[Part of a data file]
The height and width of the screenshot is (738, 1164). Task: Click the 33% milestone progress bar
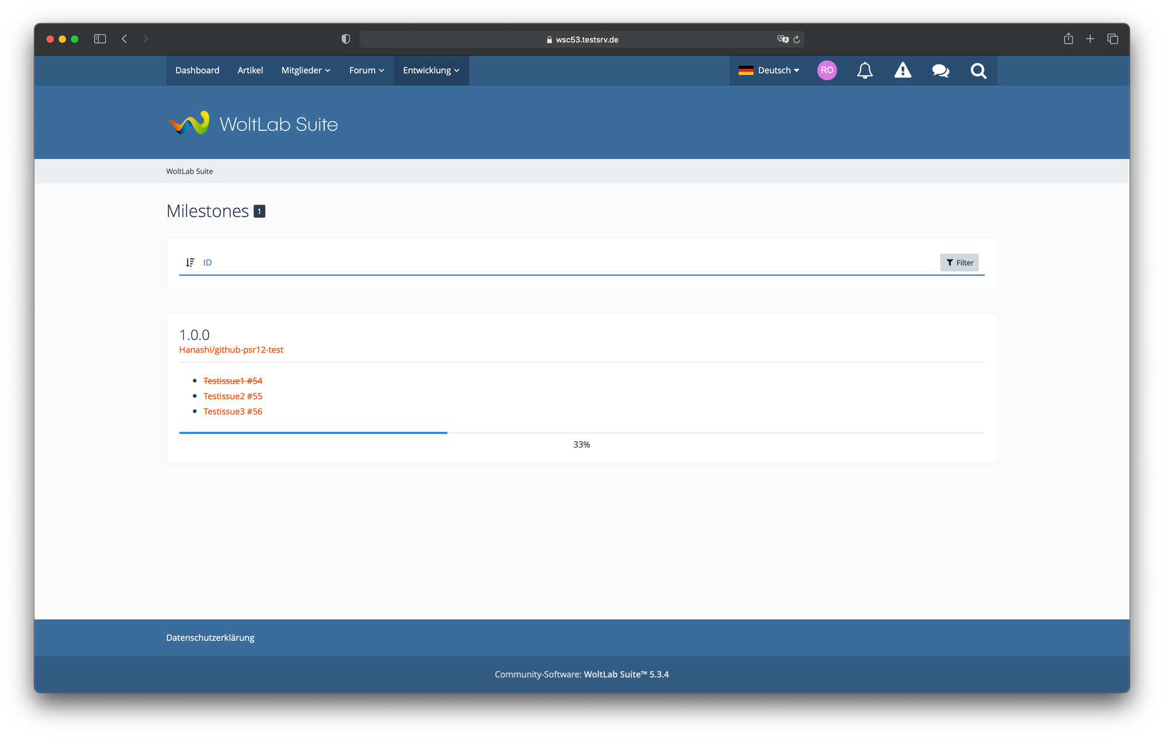[x=581, y=433]
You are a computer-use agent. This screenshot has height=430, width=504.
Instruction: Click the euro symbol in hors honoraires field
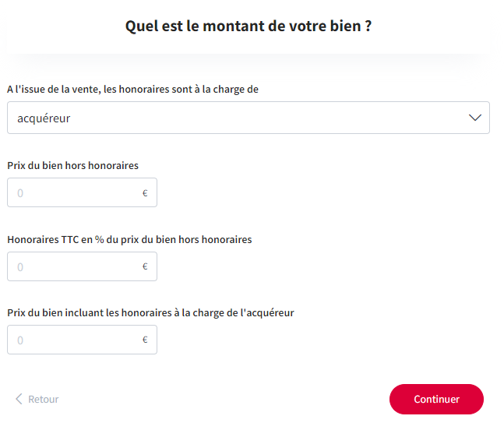click(145, 193)
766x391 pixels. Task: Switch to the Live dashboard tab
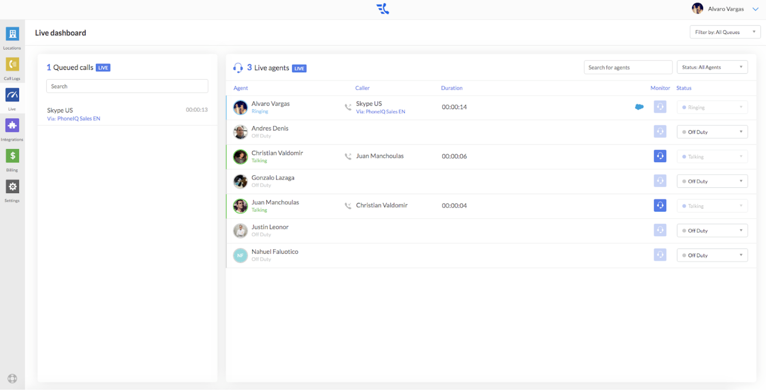click(x=12, y=95)
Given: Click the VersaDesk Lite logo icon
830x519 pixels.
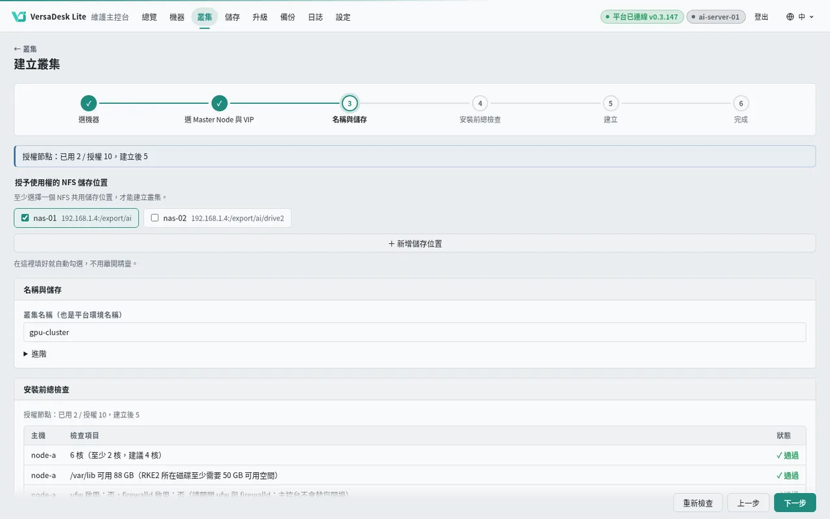Looking at the screenshot, I should (x=19, y=17).

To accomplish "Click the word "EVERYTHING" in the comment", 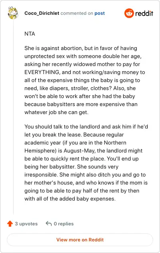I will click(42, 72).
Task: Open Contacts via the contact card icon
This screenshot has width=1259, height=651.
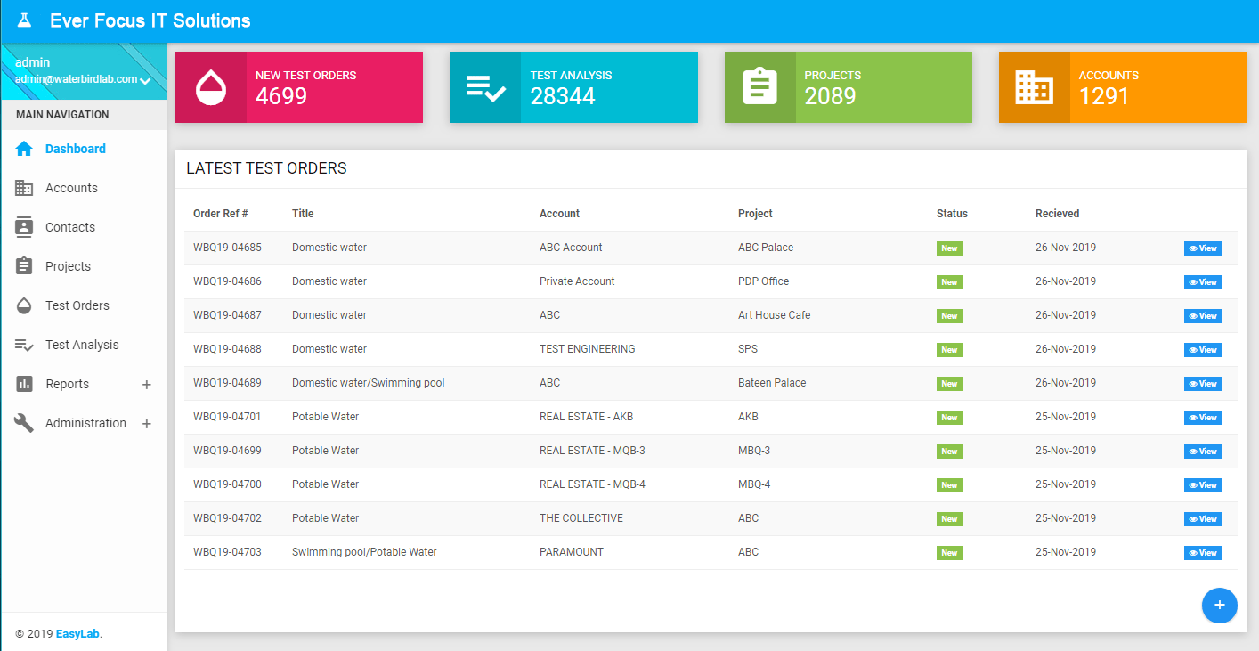Action: point(23,226)
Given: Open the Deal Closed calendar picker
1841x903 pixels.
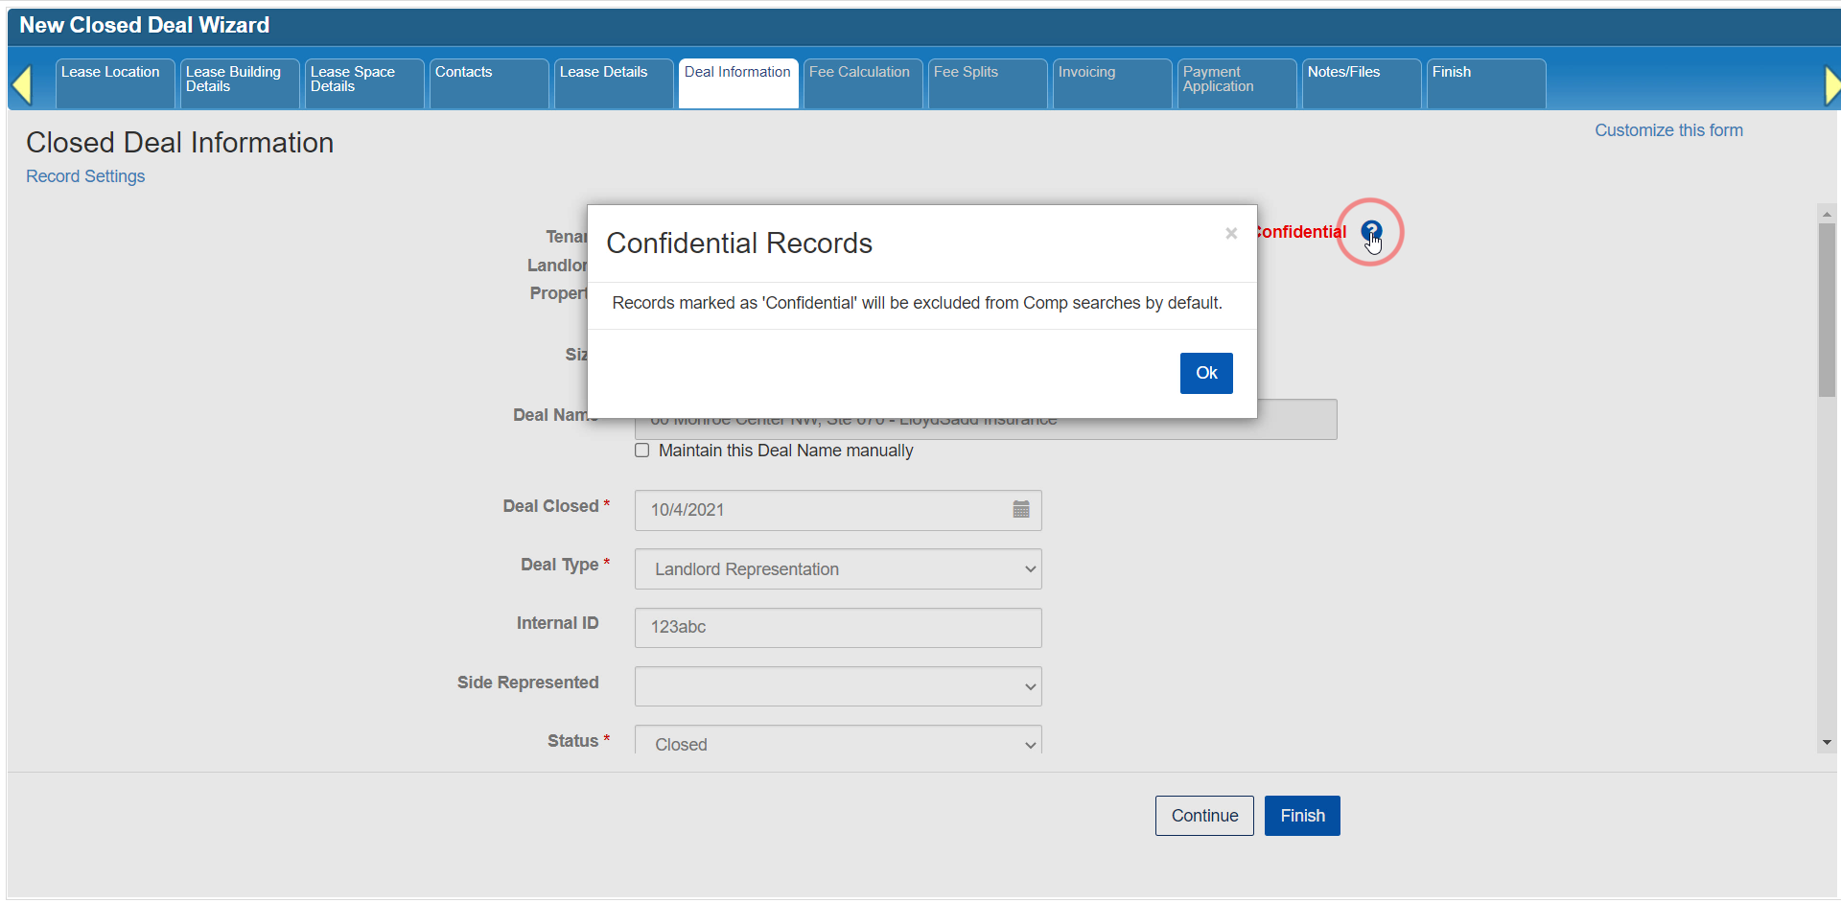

**EXERCISE REQUIREMENTS:**
Rewrite the stretch from the line that contains "Given: Open the Deal Closed calendar picker" through the end of the entries, putting "date picker" in place of "calendar picker" and keeping everything else the same. Leave the pictures out.

**ANSWER FOR THIS EXERCISE:**
Given: Open the Deal Closed date picker
1841x903 pixels.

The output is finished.